I see the counter with both . .


----------



## Geekgirl

Yeah it seems to be ok now, I am working on some of the other pages now. I need to update it as I am buying banner space here at the forum. Jason has not been given the banner yet so he has posted only my link for now. I wanted to put the hit counter on it to see if the forum generates any hits for me. 

I am open for criticism, anyone see anything wrong with my site other than its lame :laugh:


----------



## ebackhus

Horribly lame, Teej. Just rubbish. 

I do have to say that the way the gradient is setup could be redone. Rather than fade from green to white and then back it's easier on the eyes and text to have it just fade to white. I accomplish this in most cases by creating a VERY (we're talking almost 4000px) tall image where only the top 400px are gradiated. The rest is white. If you've ever been to MSN and its affiliate site you'll see this in action.


----------



## carsey

Just make it something like 1px wide and we can use CSS to repeat the image across to the full length of the users screen. Very easily done.


----------



## Geekgirl

It fades back out because it is repeating , cant figure out how to make it the whole page. I am not even sure how it is repeating itself I never did nothing to the file. How would I achieve the fade to white look?

*EDIT*
I found this and would like to use it as my background, how do I make it so it doesnt repeat itself? Remember I am using basic HTML


----------



## ebackhus

Oh man... There was something like a *repeat=no* command or something.

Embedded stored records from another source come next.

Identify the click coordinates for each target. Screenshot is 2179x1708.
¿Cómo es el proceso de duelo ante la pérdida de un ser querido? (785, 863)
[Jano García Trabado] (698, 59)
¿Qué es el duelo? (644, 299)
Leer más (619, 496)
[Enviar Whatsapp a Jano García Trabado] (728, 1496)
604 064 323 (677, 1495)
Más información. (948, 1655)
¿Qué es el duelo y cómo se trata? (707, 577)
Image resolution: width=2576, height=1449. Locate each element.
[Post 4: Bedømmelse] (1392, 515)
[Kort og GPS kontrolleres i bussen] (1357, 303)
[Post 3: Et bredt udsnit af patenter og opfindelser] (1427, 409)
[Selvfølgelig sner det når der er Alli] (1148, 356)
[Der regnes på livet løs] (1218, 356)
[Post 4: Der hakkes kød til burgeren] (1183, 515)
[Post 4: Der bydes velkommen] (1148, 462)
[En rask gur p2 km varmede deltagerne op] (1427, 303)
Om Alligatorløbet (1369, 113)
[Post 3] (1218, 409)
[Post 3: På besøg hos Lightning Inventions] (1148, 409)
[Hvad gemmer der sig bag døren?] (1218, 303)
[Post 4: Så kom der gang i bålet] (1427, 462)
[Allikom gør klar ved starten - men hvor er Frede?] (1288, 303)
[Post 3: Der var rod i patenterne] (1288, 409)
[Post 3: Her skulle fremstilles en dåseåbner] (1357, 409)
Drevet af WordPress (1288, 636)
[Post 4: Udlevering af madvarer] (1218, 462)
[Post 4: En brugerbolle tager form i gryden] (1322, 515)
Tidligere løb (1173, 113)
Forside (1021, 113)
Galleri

I also found this tidbit over at www.tutorialized.com



HTML:


<style type="text/css">

body {
	background-repeat: no-repeat;
	}
</style>


----------



## Geekgirl

I'm not using CSS I only use HTML. That didnt work unless I dont know where to place the code


----------



## ebackhus

That code go into the HEAD area of your HTML coding. No CSS involved! :wink:


----------



## Geekgirl

The head element contains general information, also called meta-information, about a document. Meta means "information about".
http://www.w3schools.com/html/html_intro.asp


I was taught to place the body element after you close the head. 

Example:
<html>
<head>
<title>Title of page</title>
</head>
<body>
This is my first homepage. <b>This text is bold</b>
</body>
</html>

So, my body is after the /head


----------



## Redcore

That's correct, you'd put the CSS code inside of the head...

<html>
<head>
<title>Title of page</title>
*<style type="text/css">

body {
background-repeat: no-repeat;
}
</style>*
</head>
<body>
This is my first homepage. <b>This text is bold</b>
</body>
</html>

I'll keep checking on this thread to help you out in the future :wave:


----------



## ebackhus

Hmm, the source said it goes in the <head> area... It's been ages since I've even used that code so I'm honestly not too sure.


----------



## Jaxo

Geekgirl,

What ebackhus and redcore are showing is correct. Really what your doing with that code is telling the browser that <body> background image should not repeat. It doesn't not actually replace the <body> tag in which you have your html code in. This is why CSS is so powerful. You can target a specific element and give it attributes like green, no repeat, text color white, etc... http://www.w3schools.com has a great tutorial that makes it easy to pickup. Highly recommend reading it. :grin: Hope that helps shed some light on it.


----------



## carsey

Are you sure that would work as there is no image being defined in the CSS??

To be honest, what I would do, is create a single pixel line like mentioned before and then have the CSS load that and repeat-x so it fills the users screen up.


----------



## Geekgirl

I resized the image..:laugh::laugh:
The only problem now is on 1 or 2 pages it repeats when you scroll but I am not worried about that, I wanted the main page fixed.


----------



## Jaxo

I was thinking about this last night. carsey your right, you would want to reference the image too. Like this:



Code:


<style type="text/css">

body {
	background-repeat: no-repeat;
        background:url('images/header_bg.gif'); 
	}
</style>




> To be honest, what I would do, is create a single pixel line like mentioned before and then have the CSS load that and repeat-x so it fills the users screen up.


In that code above on my site it repeats-x because that image is only 1px wide by 149px high.

There are many different options and paths you can take Geekgirl. Let us know how we can help :grin:


----------